_DESCRIPTION OF THE TASK_
Output exactly the lines that run from the start of the records to the line with "Task: Click the 6:09 p.m. time value", counting both ends, and skip the pictures.

_TASK DATA_
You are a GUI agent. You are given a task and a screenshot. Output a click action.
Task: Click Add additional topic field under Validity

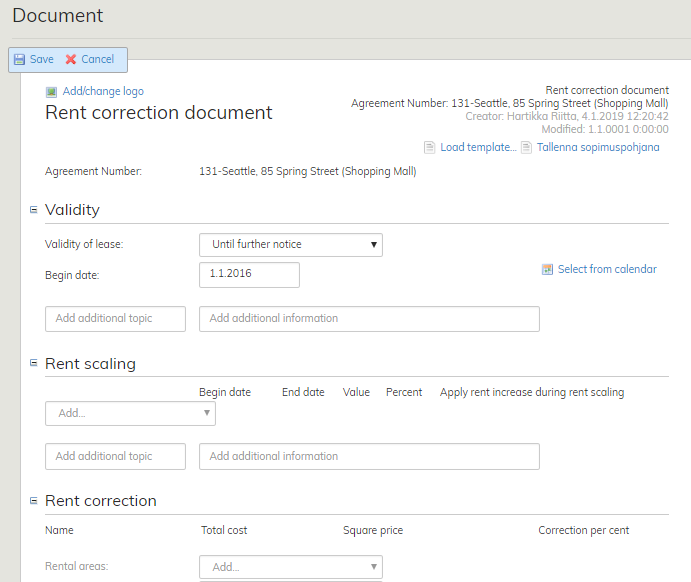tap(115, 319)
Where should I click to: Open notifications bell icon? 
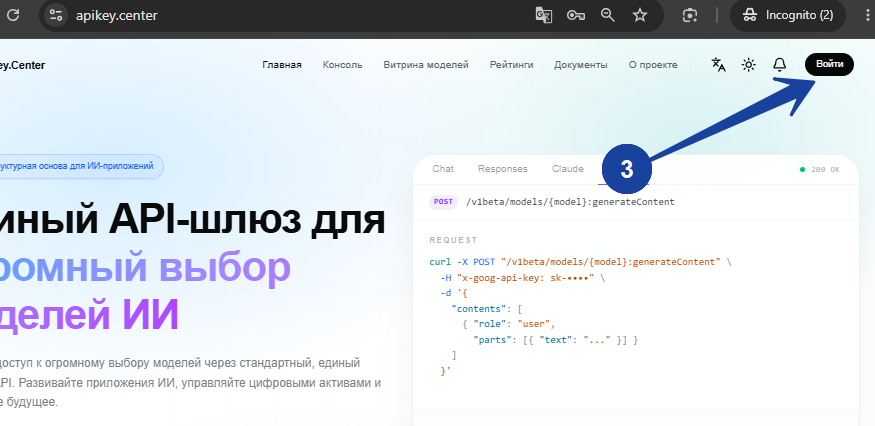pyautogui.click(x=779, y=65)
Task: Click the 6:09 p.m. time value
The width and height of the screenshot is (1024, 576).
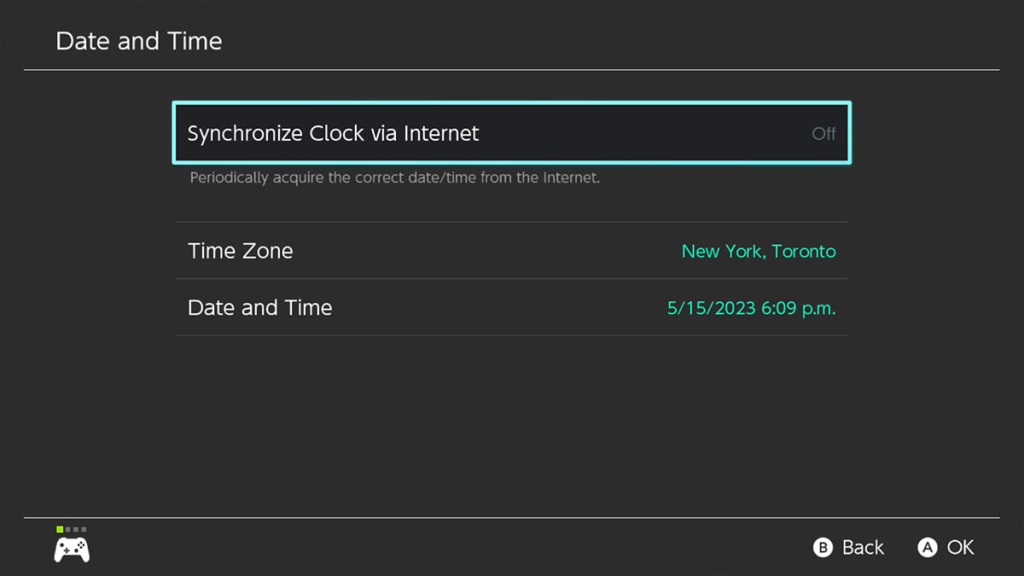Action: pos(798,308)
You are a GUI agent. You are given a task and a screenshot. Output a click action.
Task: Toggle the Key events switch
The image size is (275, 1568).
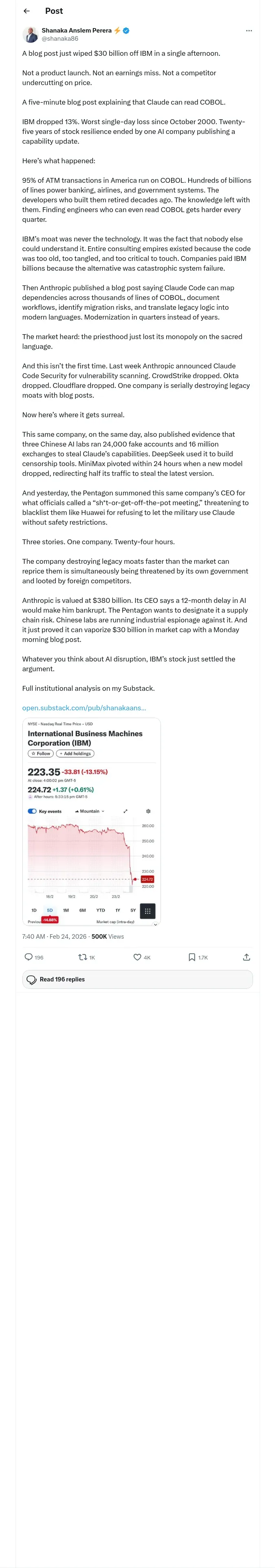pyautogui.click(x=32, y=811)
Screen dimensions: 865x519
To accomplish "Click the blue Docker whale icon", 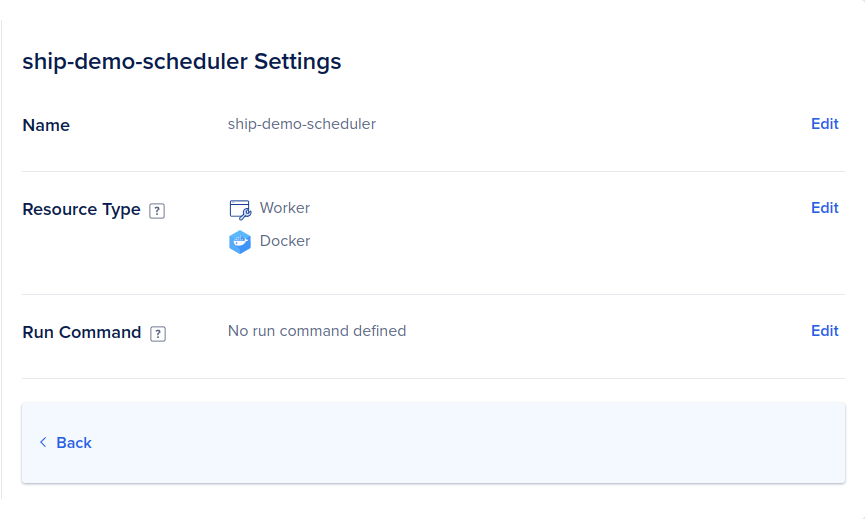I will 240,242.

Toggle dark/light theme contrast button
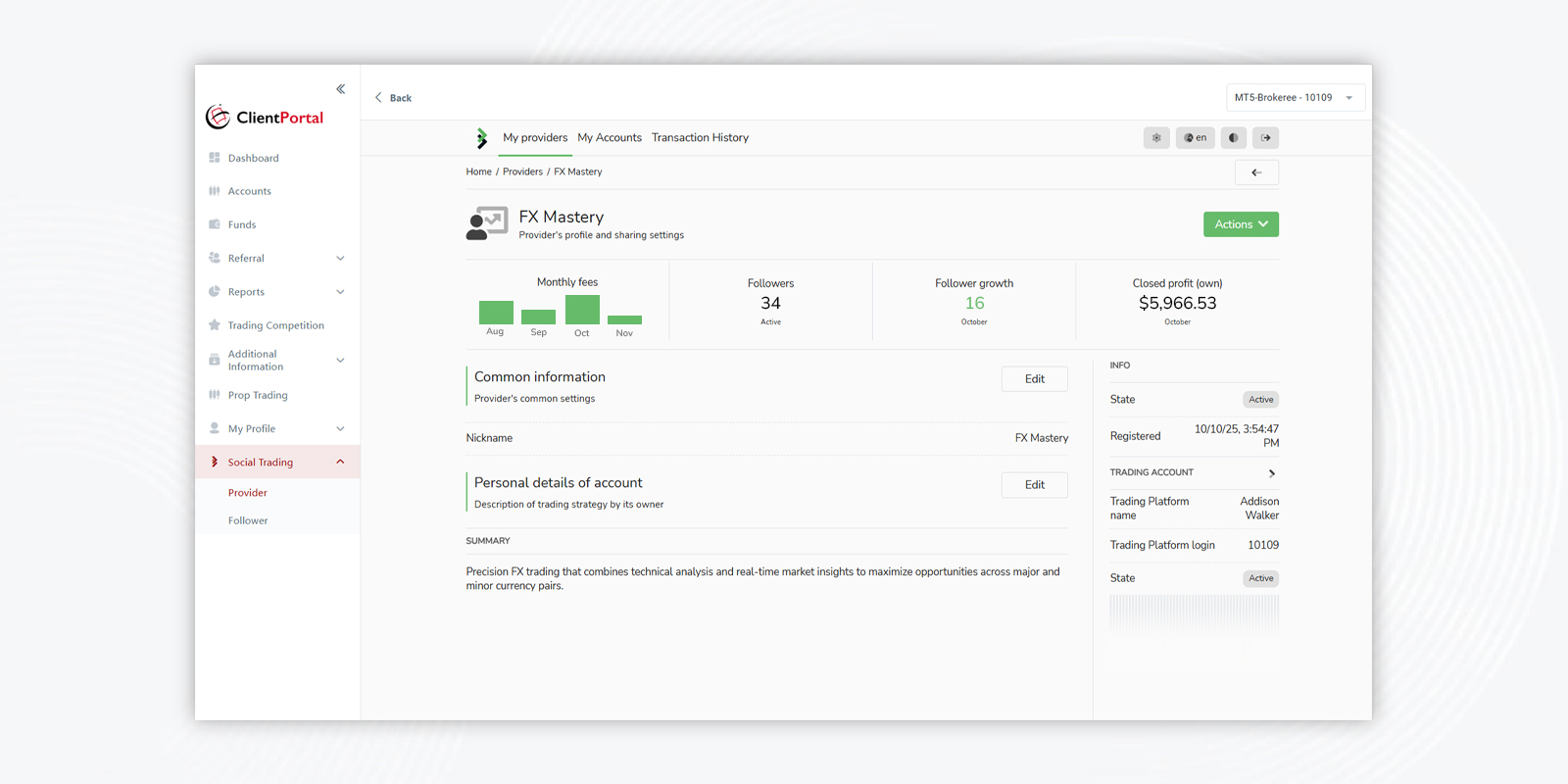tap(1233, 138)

_RESPONSE TO THE TASK_
You are a GUI agent. You are given a task and a screenshot. Output a click action.
Task: Click Add additional topic field under Validity

tap(115, 319)
Where should I click to: Open notifications bell icon? 
pyautogui.click(x=779, y=65)
Task: Click the 6:09 p.m. time value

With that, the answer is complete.